Había una vez un SIGB... o mejor había una vez una biblioteca que creó un Sistema Integrado de Gestión Bibliotecaria a medida, en los tiempos en los que los sistemas se hacían a la carta, allá por los 80 en este país.
Este sistema era tipo ladrillo, es decir, muy seguro y coherente y muy poco amigable, o más bien, manifiestamente hostil. Este sistema atravesó dos décadas con su robusta fealdad, sin apenas cambios de embellecimiento y pocos cambios funcionales o estructurales. Dentro de su supuesta hostilidad, este programa tenía muchas funcionalidades que no fueron explotadas inicialmente y fueron siendo descubiertas poco a poco.
El personal de la biblioteca fue llegando a este SIGB progresivamente: algunos departamentos en los primeros años y otros mucho más tarde, como a remolque de las circunstancias. Transcurrida gran parte de su vida útil, muchas de sus funcionalidades habían sido claramente infrautilizadas.
Mientras, en el mundo exterior, los sistemas habían evolucionado muchísimo y ya no se hacían a la carta, sino que la mayoría eran programas comerciales cerrados y usados por grandes grupos de bibliotecas. Su evolución había ido sobre todo hacia la versatilidad y la posibilidad de ser configurados por las bibliotecas, es decir habían perdido en seguridad y coherencia, ganando en agilidad de recuperación y de diseño. Y sobre todo eran sistemas mucho menos hostiles, incluso demasiado amistosos o amigables.
En la susodicha biblioteca ha llegado por fin el momento del cambio y se producen situaciones curiosas: existe un apego desmedido hacia el denostado sistema ladrillo y un enorme afán en explotar todas sus posibilidades ignoradas hasta ahora y un terror pánico hacia el ágil sistema fácil. Se da la paradoja de que en los últimos meses de vida del viejo SIGB se ponen a prueba sus fuerzas diariamente, sobreexplotandolo a marchas forzadas.
Pero los tiempos han cambiado, no se puede pedir a un SIGB lo que se le pedía hace 20 años, y todas las etapas se cierran, igual que se agotan los ciclos de la naturaleza y se nublan las mentes más clarividentes. Queramos o no, solo cabe ir hacia adelante.

martes, 15 de mayo de 2007

¿Cómo medir lo inconmensurable?

Migramos. Nos vamos de un sistema magnífico (quién no lo crea, que busque en la historia de los sistemas de gestión bibliotecaria uno coetáneo de Sirtex que tenga la mismas seguridades y las mismas posibilidades; claro, quién no lo crea y esté aún vivo para aprender, porque lo primero que se nos muere a los adultos de esta especie es, tristemente, el ansia de aprender, o peor, la capacidad de aprender).

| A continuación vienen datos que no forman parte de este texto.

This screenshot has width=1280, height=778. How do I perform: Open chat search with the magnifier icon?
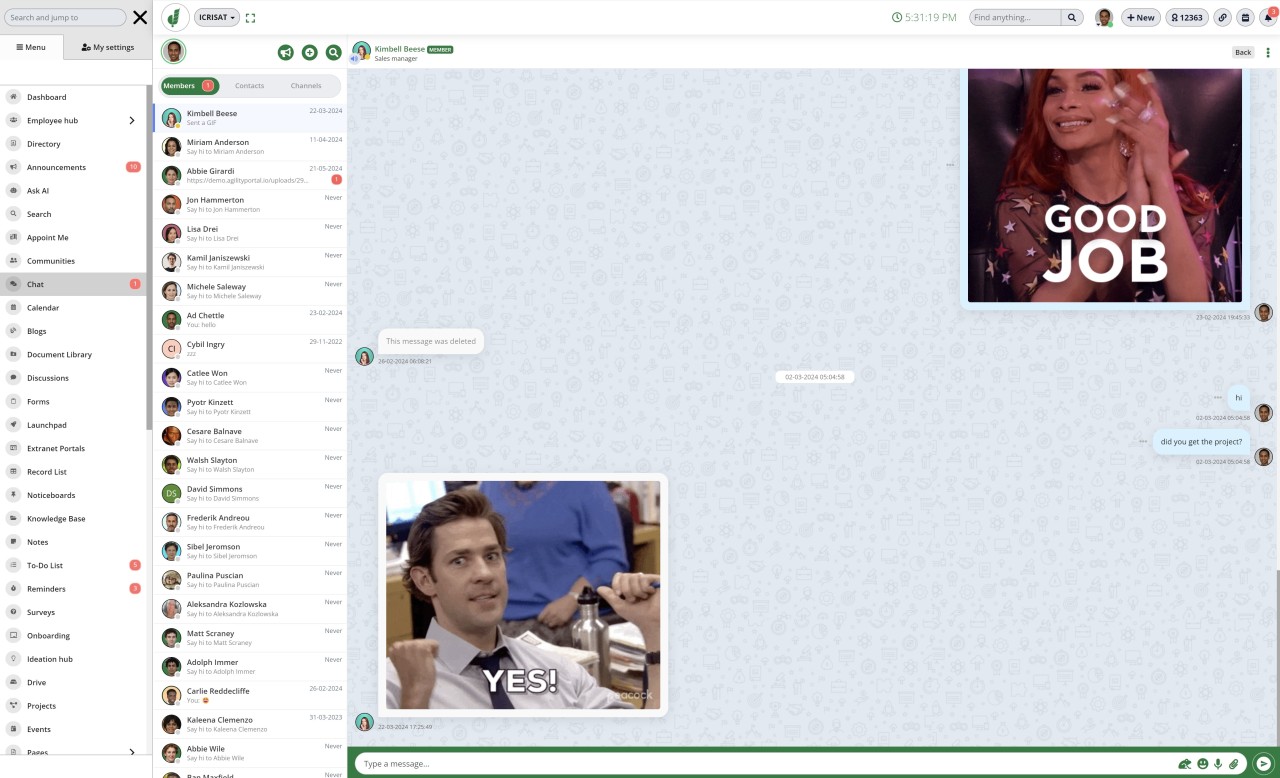coord(333,52)
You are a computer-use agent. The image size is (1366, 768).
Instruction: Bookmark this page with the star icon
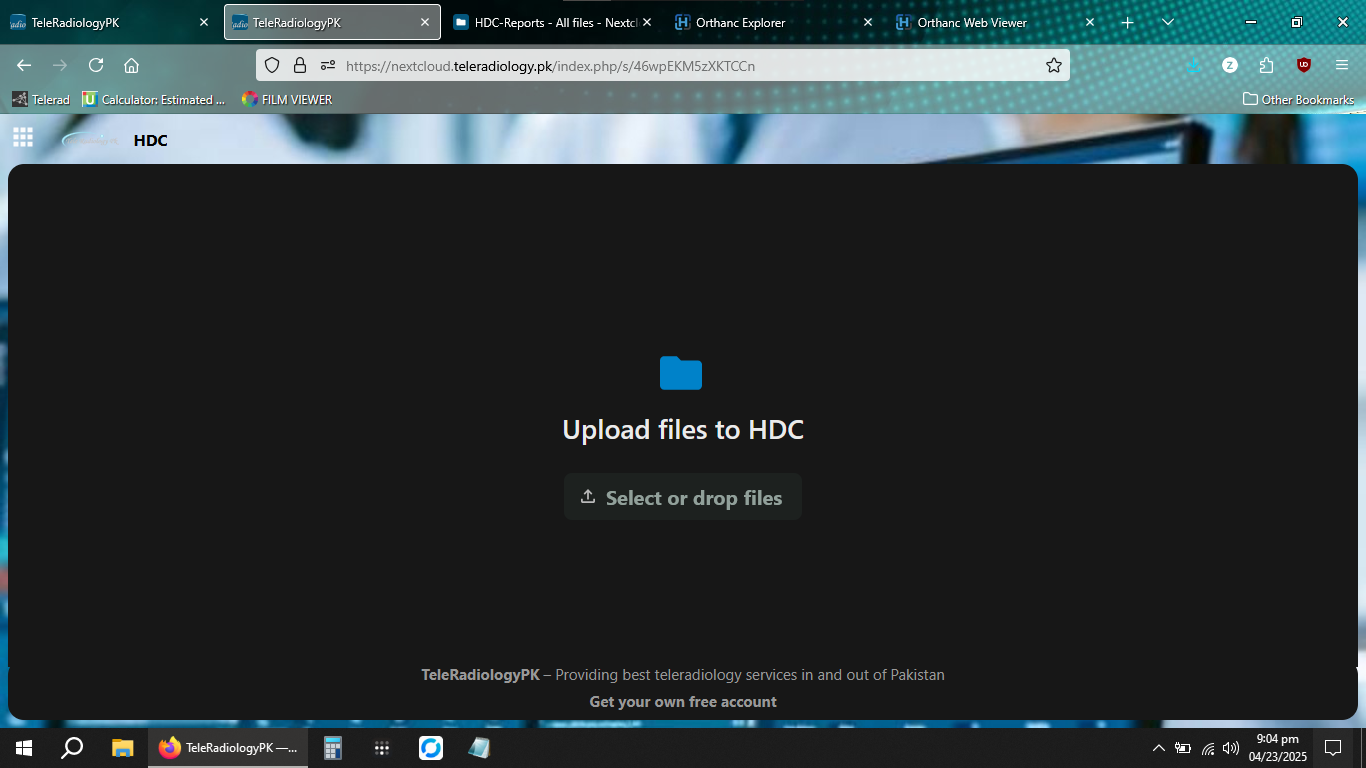(1053, 65)
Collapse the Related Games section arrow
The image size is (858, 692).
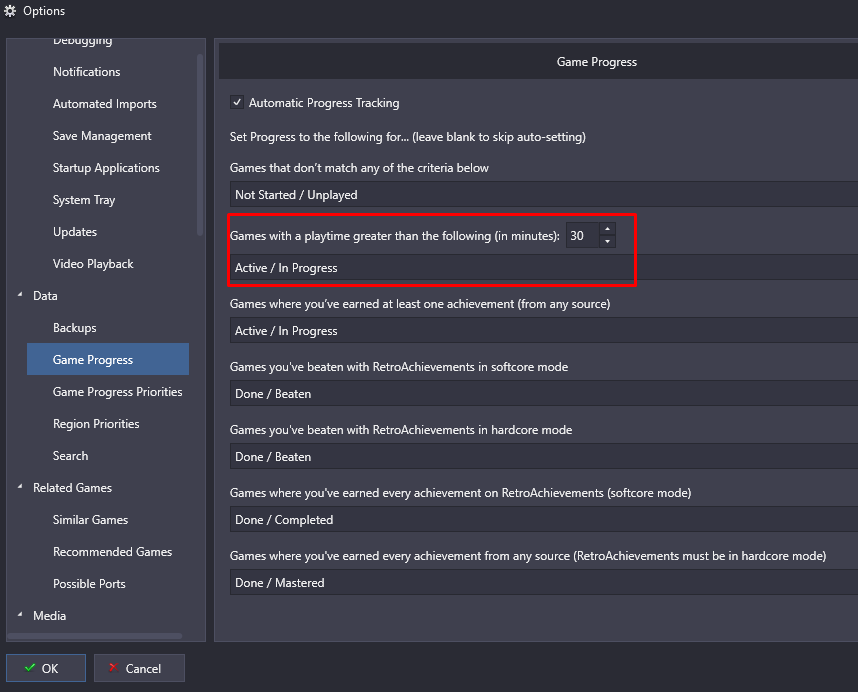pyautogui.click(x=21, y=488)
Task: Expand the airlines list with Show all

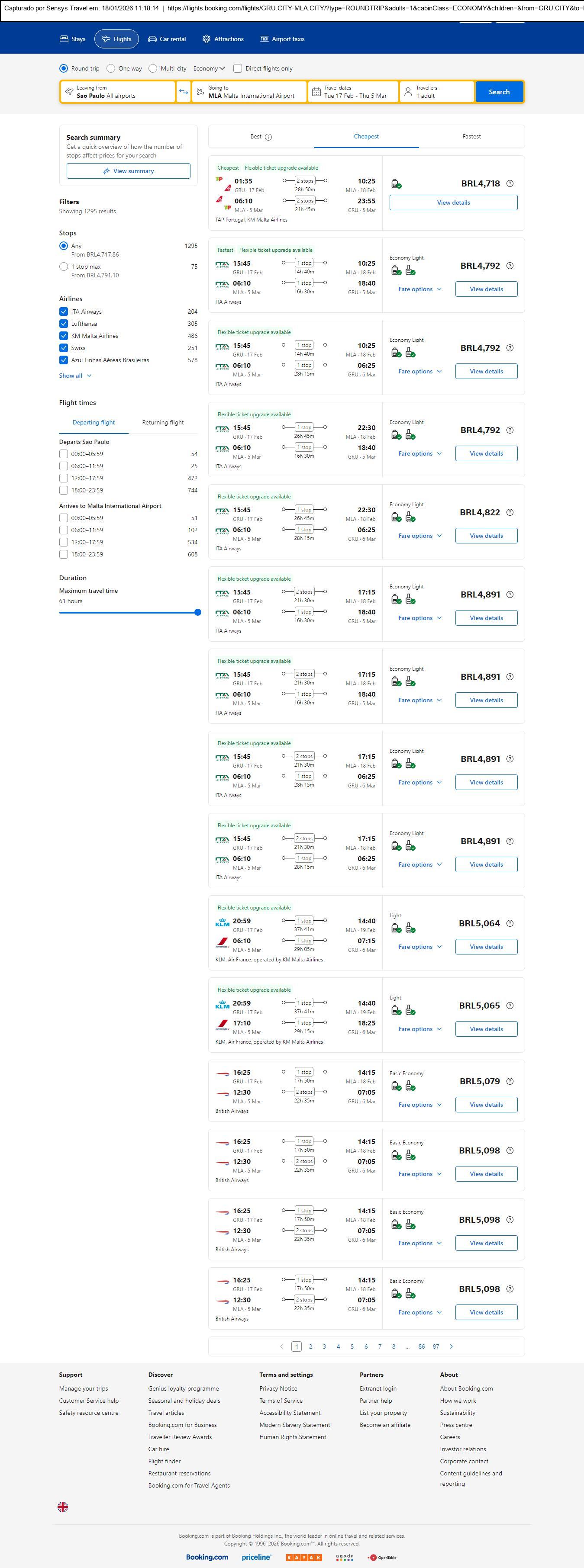Action: coord(75,376)
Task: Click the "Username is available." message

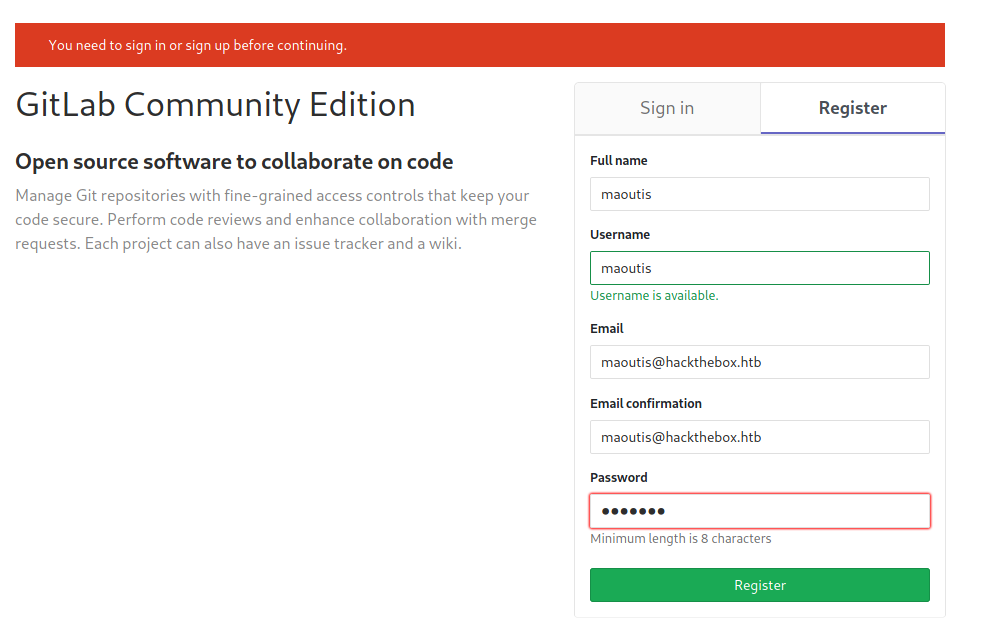Action: 654,295

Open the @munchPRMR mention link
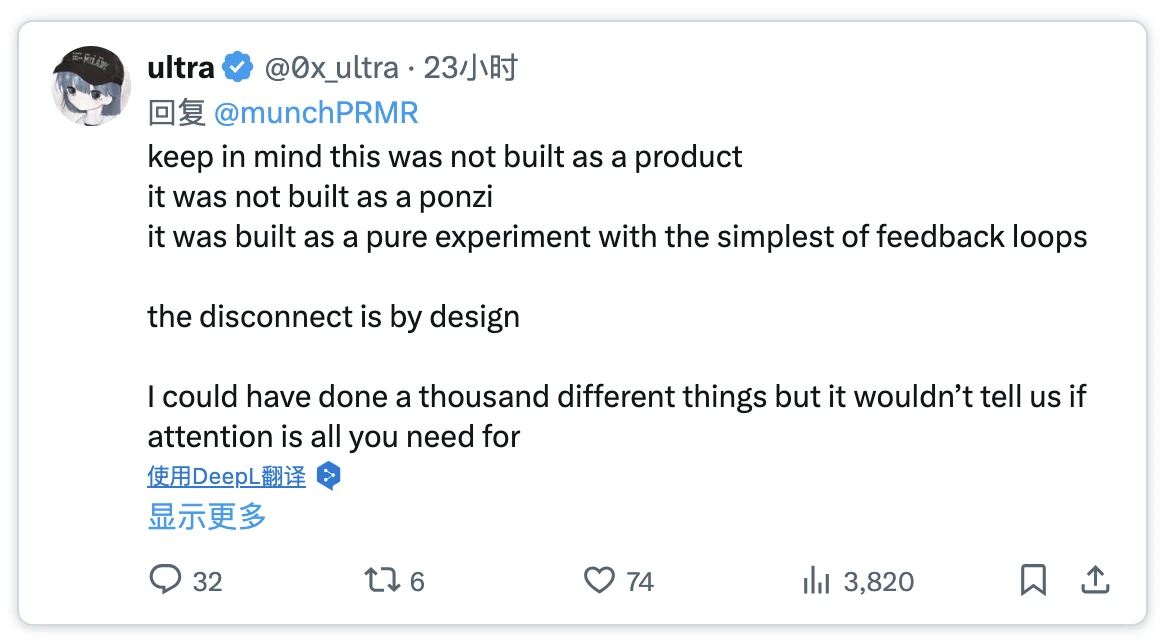coord(316,113)
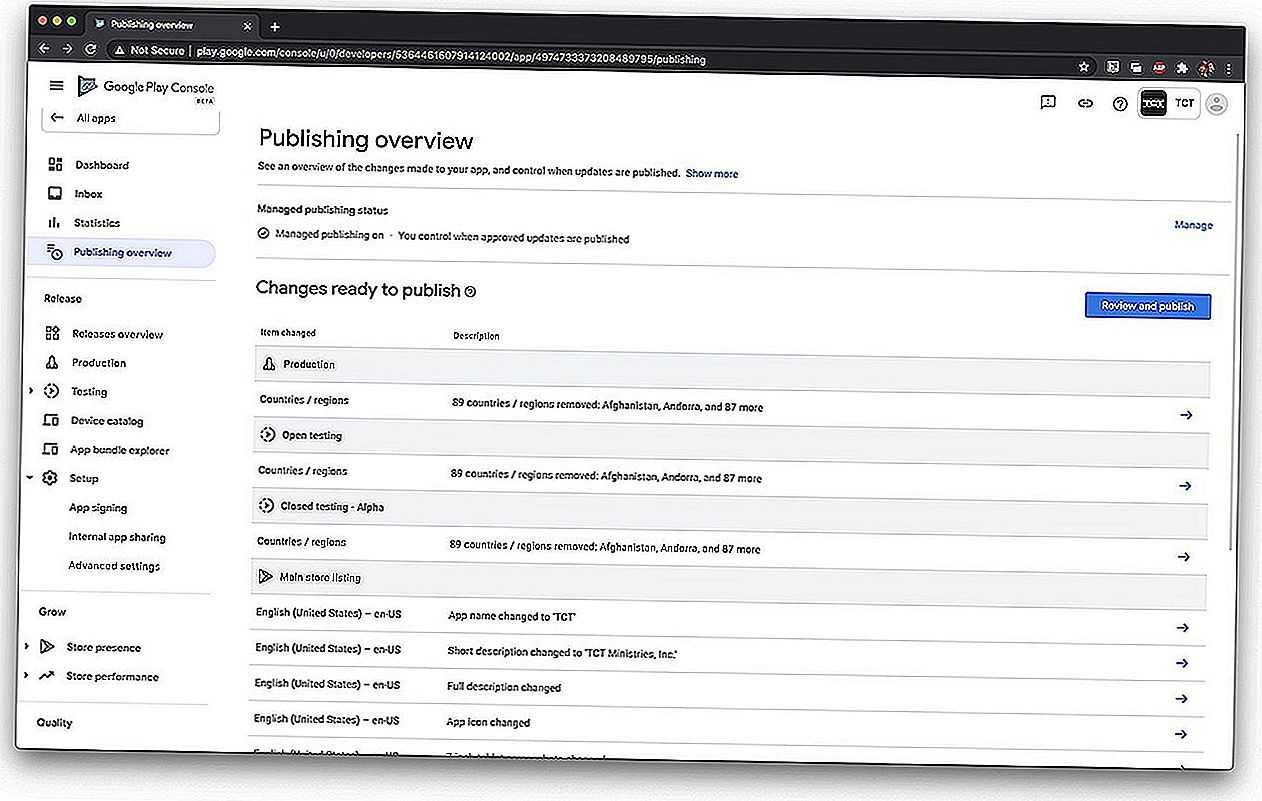Open the hamburger navigation menu
Viewport: 1262px width, 801px height.
[x=56, y=86]
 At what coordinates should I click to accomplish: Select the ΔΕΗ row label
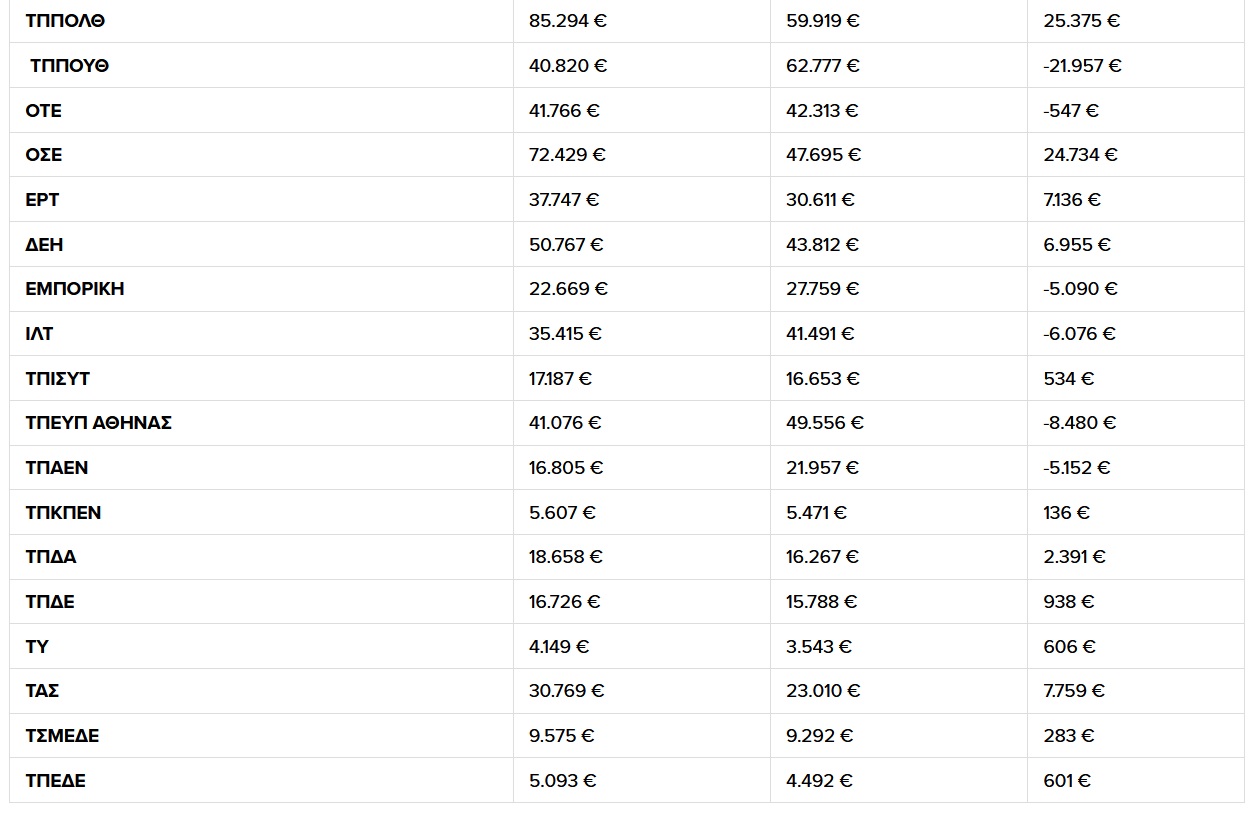point(44,245)
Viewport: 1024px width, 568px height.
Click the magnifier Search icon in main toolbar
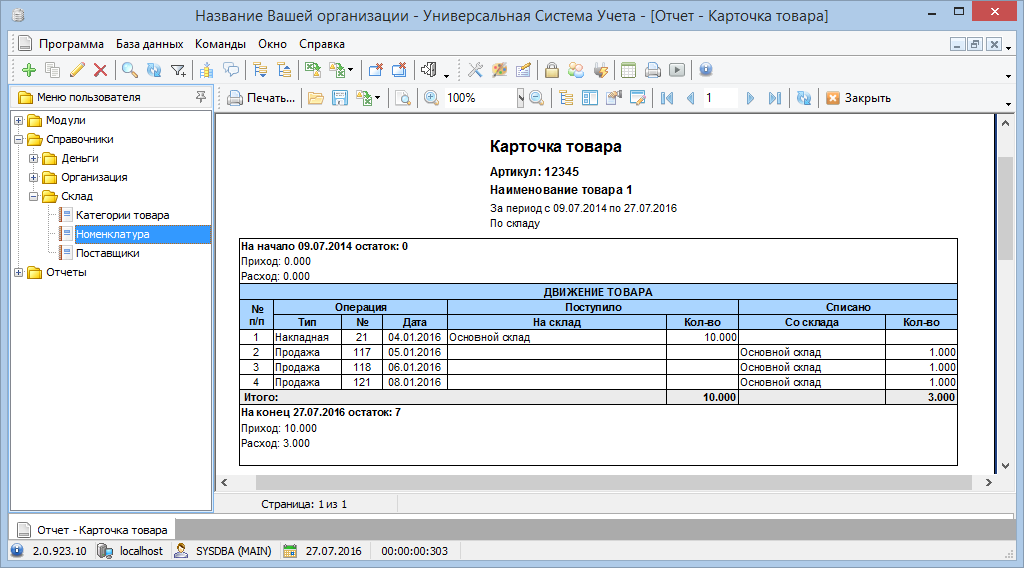129,70
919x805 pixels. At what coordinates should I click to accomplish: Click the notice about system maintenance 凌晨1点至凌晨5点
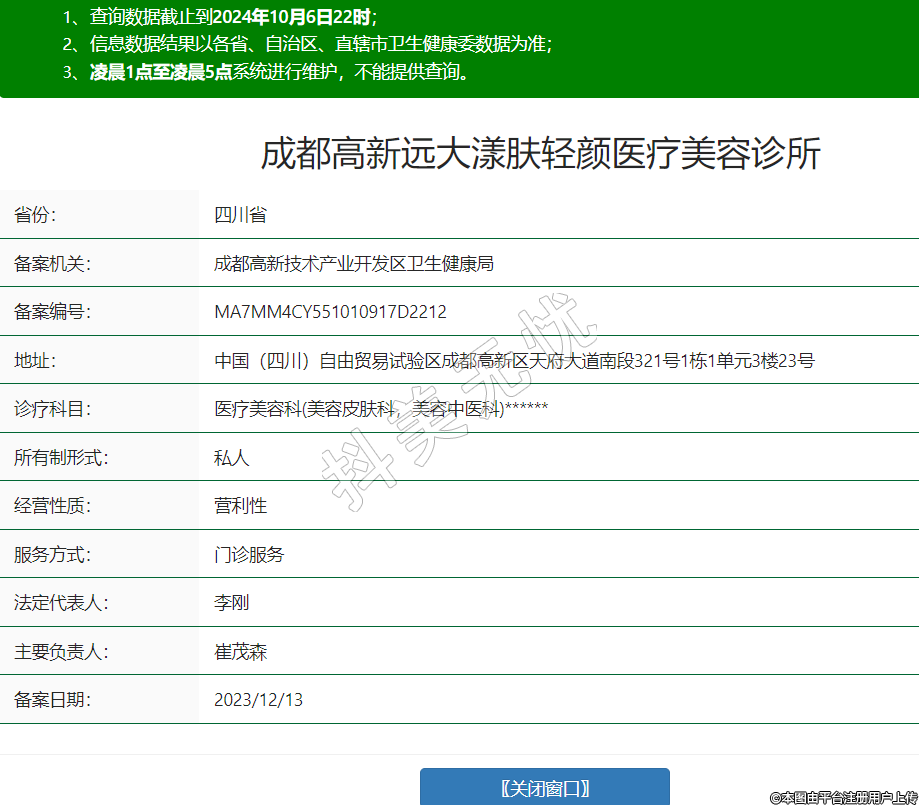[x=279, y=72]
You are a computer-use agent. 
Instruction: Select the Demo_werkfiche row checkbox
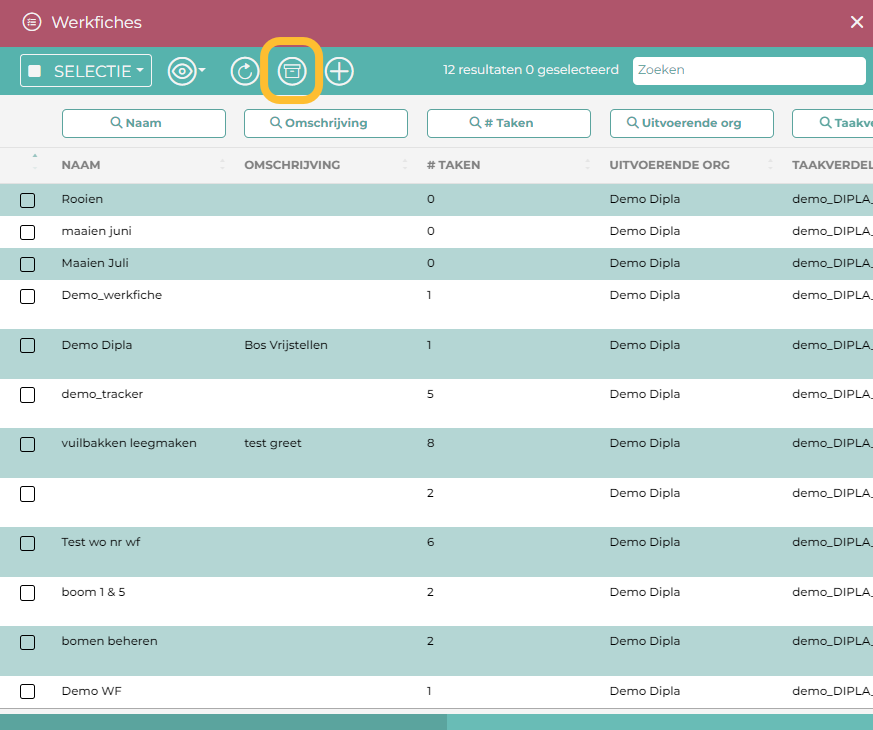tap(28, 296)
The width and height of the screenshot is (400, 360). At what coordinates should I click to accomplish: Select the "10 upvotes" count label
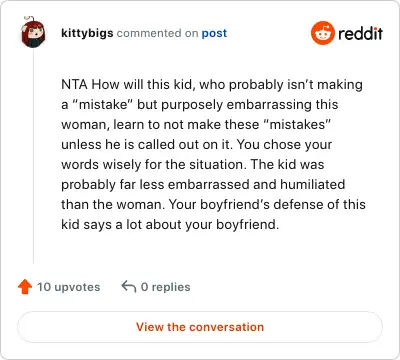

Nos vamos y tenemos que llevarnos 20 años de registros, que son 15 millones de ítems. Es decir, la sangre y el sudor de muchos bibliotecarios de hoy y de ayer: mil tradiciones racionales ( y quizás mil más irracionales) para buscar y encontrar todo lo que se necesita para pensar, para soñar, para avanzar...


No hay tiempo para estar triste, es el tiempo de la alegría y del entusiasmo: entre todos tenemos que coger este equipaje y mudarnos, y si la casa es más chica, tendremos que agrandarla, pero si es muy grande nos caben todos los sueños. Este Unicornio será lo que nosotros queramos hacer de él, o un animal mitológico o un bicho de corral.


Las posibilidades están ahí, nosotros seremos los que tendremos que calibrar y pensar hasta dejar esta biblioteca a la altura que se merece, por encima del tiempo y del mar del olvido.